Despite this being the last recommended choice, the City of Asheville went with this route because it gave New Belgium what it wanted (alternative truck route) and fit in with the City's desire to change Riverside Drive and dramatically increase development.

Update: New Belgium wrote a blog post about this very same thing and contends that they chose the Riverside Drive route due to neighborhoods in the Haywood Road area asking that they consider other routes.  Our contention is, that this is still the most expensive route and in addition, takes from private property owners for the purpose of another private property owner which is illegal. Furthermore, this is only one route out of other routes that New Belgium will need to use for vendors, their trucks, suppliers, etc. This is the route most likely for their biggest trucks. We are sure Wilma Dykeman would be rolling her grave at the thought of all these trucks on Riverside Drive.
The engineer who led this study, Gabe Quesinberry, PE of Mattern & Craig, left that company in October 2013 and is now, guess what.... the Design, Construction and Operations manager at New Belgium Brewing Asheville.  I guess they needed to hire the guy who did the study so that he would do what New Belgium and Asheville wanted.

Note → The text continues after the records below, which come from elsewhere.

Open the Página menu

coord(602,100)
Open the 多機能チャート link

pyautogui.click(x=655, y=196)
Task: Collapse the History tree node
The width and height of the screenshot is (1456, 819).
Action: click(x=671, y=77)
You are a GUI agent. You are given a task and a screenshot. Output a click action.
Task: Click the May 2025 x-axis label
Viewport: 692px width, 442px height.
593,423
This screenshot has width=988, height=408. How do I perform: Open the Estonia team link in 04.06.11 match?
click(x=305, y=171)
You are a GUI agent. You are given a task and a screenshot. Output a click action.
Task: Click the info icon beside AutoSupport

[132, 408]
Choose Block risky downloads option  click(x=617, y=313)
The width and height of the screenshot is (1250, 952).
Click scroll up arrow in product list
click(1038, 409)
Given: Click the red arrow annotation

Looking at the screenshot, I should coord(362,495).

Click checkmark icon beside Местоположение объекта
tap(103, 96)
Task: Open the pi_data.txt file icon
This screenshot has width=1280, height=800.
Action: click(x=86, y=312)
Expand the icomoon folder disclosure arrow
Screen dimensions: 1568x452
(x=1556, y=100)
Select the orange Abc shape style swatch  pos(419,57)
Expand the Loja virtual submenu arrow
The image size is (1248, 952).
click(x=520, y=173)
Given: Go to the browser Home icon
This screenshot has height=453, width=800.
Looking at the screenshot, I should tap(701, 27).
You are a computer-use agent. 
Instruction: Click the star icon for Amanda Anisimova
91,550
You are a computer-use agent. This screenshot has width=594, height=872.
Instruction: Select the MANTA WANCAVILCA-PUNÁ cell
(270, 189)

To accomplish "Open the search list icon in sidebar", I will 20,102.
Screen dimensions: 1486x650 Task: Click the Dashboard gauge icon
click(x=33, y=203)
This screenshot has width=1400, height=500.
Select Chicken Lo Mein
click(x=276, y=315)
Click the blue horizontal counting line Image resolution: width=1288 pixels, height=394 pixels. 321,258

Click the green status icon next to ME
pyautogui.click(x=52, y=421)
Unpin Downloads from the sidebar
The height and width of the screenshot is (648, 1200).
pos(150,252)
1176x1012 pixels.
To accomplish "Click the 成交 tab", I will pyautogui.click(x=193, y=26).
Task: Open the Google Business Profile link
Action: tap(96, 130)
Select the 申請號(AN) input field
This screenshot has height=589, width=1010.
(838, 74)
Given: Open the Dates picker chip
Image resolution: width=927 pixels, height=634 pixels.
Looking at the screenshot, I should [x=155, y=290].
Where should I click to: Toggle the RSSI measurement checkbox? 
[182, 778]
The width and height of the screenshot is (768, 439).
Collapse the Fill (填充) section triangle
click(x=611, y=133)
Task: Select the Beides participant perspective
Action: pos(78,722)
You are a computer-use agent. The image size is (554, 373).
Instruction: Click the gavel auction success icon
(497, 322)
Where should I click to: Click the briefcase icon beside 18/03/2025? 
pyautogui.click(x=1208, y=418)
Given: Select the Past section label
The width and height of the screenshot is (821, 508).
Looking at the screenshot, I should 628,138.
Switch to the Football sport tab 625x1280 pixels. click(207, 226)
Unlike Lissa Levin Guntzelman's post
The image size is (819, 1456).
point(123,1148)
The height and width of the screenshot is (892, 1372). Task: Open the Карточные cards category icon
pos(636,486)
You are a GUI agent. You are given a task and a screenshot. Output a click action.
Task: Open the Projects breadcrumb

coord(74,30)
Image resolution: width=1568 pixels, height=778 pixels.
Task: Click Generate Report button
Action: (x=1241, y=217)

The City of Asheville, using it's powers of eminent domain, is taking private property (5 Riverside Drive and 36 other property owners) solely to benefit another private property owner, New Belgium. This is illegal.

Next Up: Traffic analysis report shows that putting a road through 5 Riverside Drive, as planned, has no positive impact on safety or decreasing traffic time. This road is solely being constructed and rerouted so that New Belgium has an alternative truck route.  More on this in the next edition.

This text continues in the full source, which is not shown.